• Supplied passage:
High tech, high drama, high stakes and high hopes combined Wednesday to allow Volodymyr Zelensky to sit in Kyiv and push buttons 7,800 kilometres away in Washington. He pushed them all.

U.S. lawmakers sat on light brown cushions in the Capitol complex as the Ukrainian President, with his capital under attack, pummelled by relentless Russian shelling, spoke surrounded by dark grey sandbags. He wore an olive-green battle T-shirt, addressing lawmakers who work in a chamber where the words “liberty” and “peace” are engraved on the walnut rostrum.

The message was at once sober and sombre. His country is being overrun, he is facing captivity or death, the world is watching and he is pleading for help. “We need you right now,” he said.

Mr. Zelensky is conducting a modern travelling salvation show, a virtual tour of the halls of power in Brussels, Westminster and Parliament Hill, with a stop on Capitol Hill and then one in the Cortes Generales in Madrid. The message is the same everywhere, a plaintive plea to save his country, delivered to political leaders whose ardour is strong but whose contributions have been severely limited.

The awkwardness on both sides of Wednesday’s broadcast was palpable.

• Data block:

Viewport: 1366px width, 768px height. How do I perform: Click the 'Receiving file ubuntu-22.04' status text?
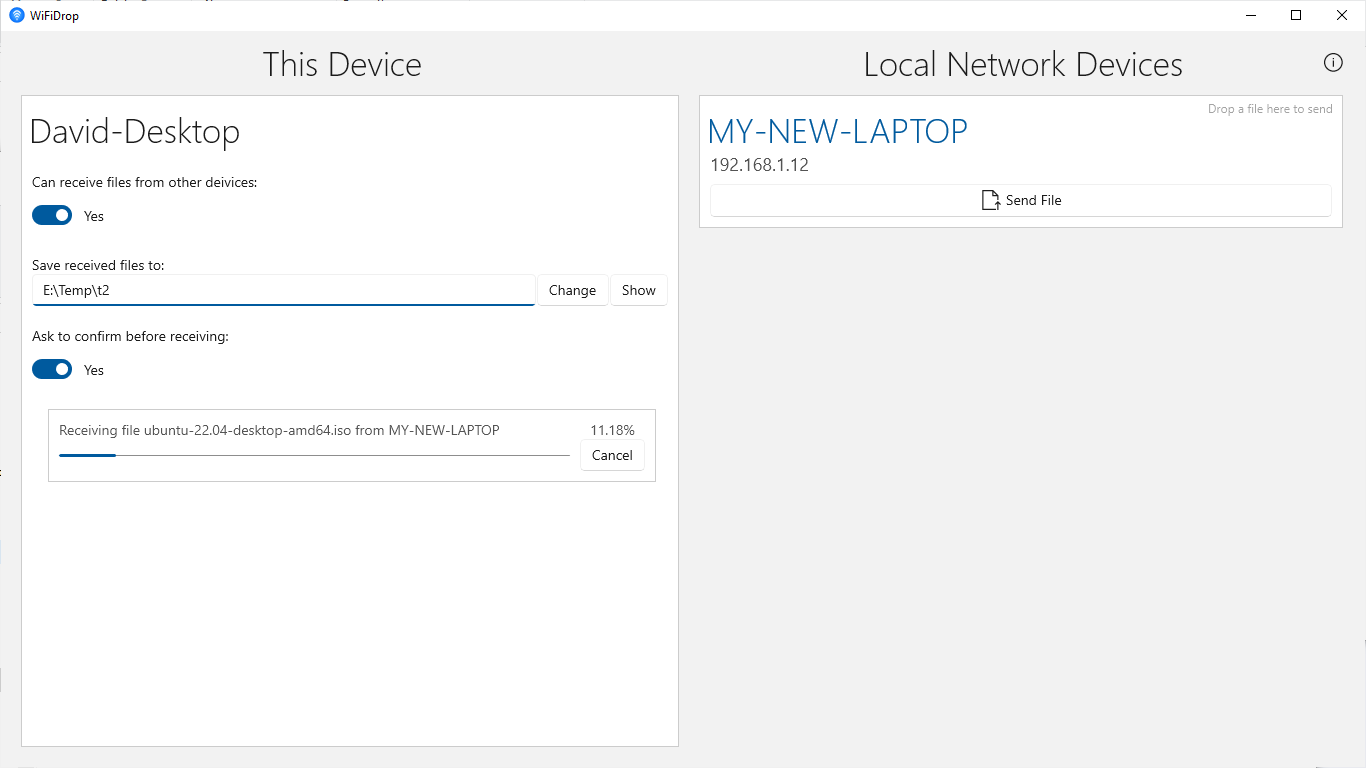(x=279, y=430)
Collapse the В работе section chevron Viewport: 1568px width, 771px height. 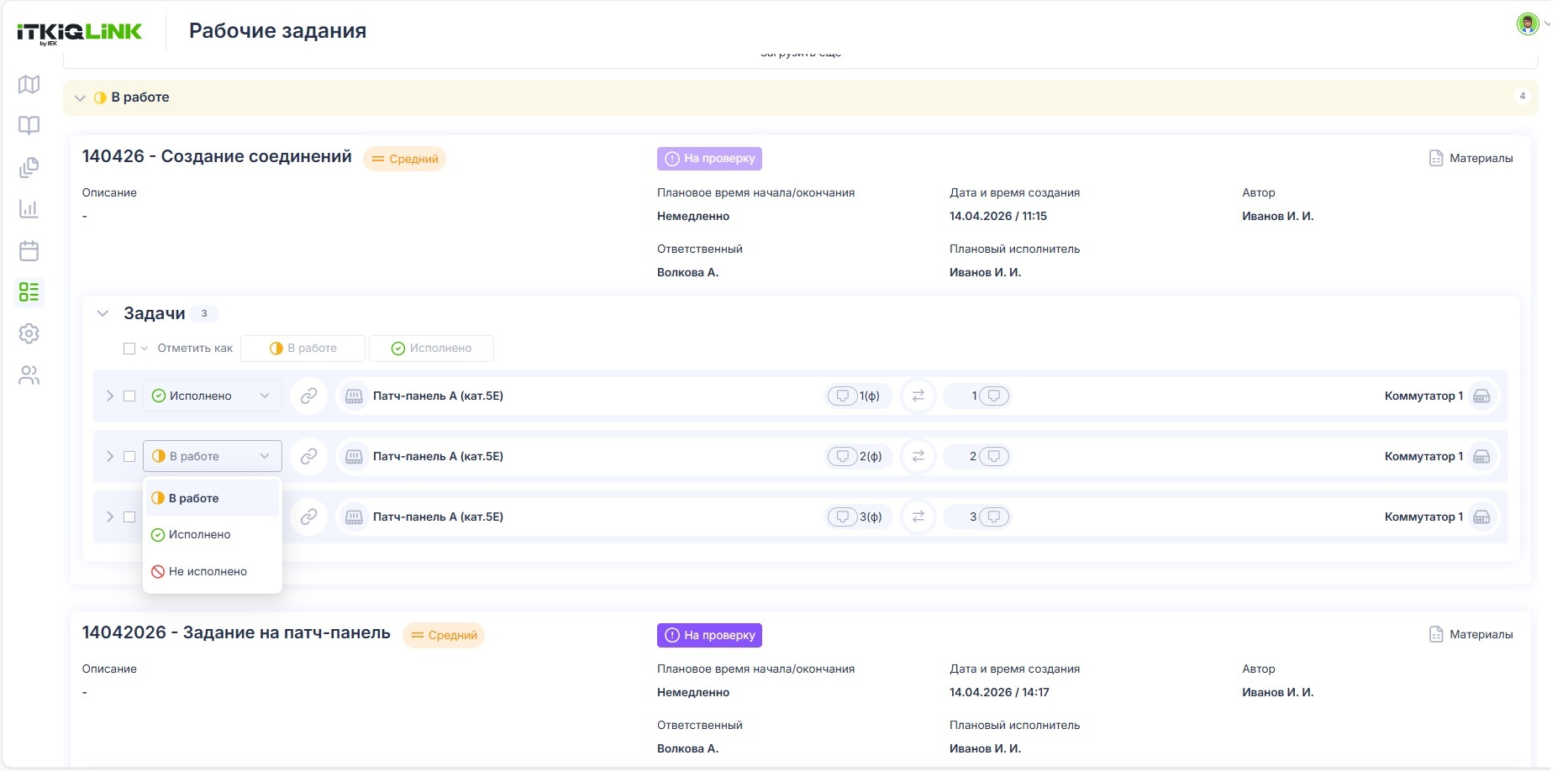click(x=80, y=97)
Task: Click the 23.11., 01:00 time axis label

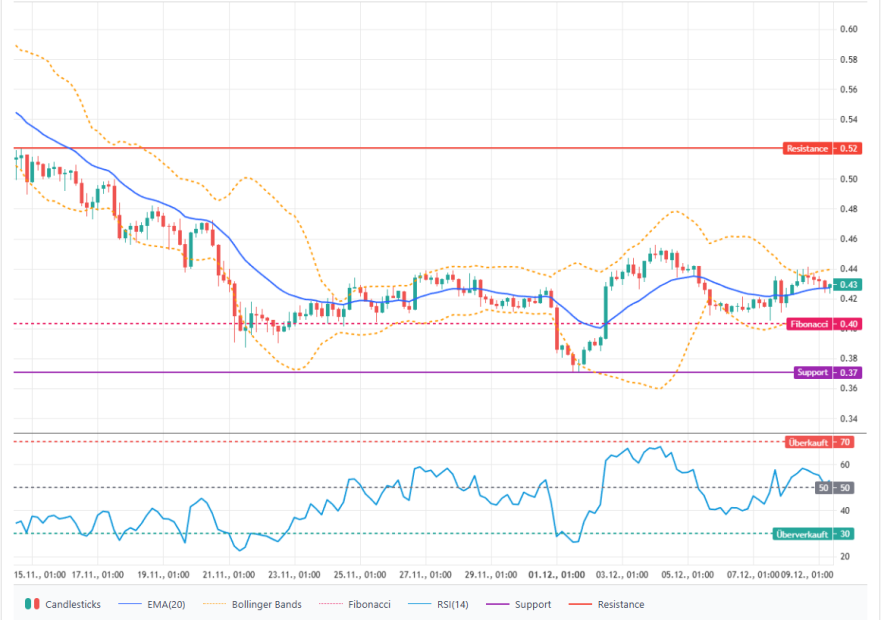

• Tasks for this exercise:
1. According to the article on Zelensky's address to U.S. lawmakers, which words are engraved on the walnut rostrum?
2. Retype the stretch from "The message was" through "been severely limited." in the article on Zelensky's address to U.S. lawmakers.
3. Condense the paragraph of the article on Zelensky's address to U.S. lawmakers that begins "Mr. Zelensky is conducting" into a shorter version that keeps its main facts.
The material after the article is separate from it.

• In response:
1. "Liberty" and "peace."

2.
The message was at once sober and sombre. His country is being overrun, he is facing captivity or death, the world is watching and he is pleading for help. “We need you right now,” he said.

Mr. Zelensky is conducting a modern travelling salvation show, a virtual tour of the halls of power in Brussels, Westminster and Parliament Hill, with a stop on Capitol Hill and then one in the Cortes Generales in Madrid. The message is the same everywhere, a plaintive plea to save his country, delivered to political leaders whose ardour is strong but whose contributions have been severely limited.

3. Mr. Zelensky is on a virtual tour of the halls of power in Brussels, Westminster, Parliament Hill, Capitol Hill and the Cortes Generales in Madrid. Everywhere he makes the same plea to save his country, addressed to leaders whose ardor is strong but whose contributions have been severely limited.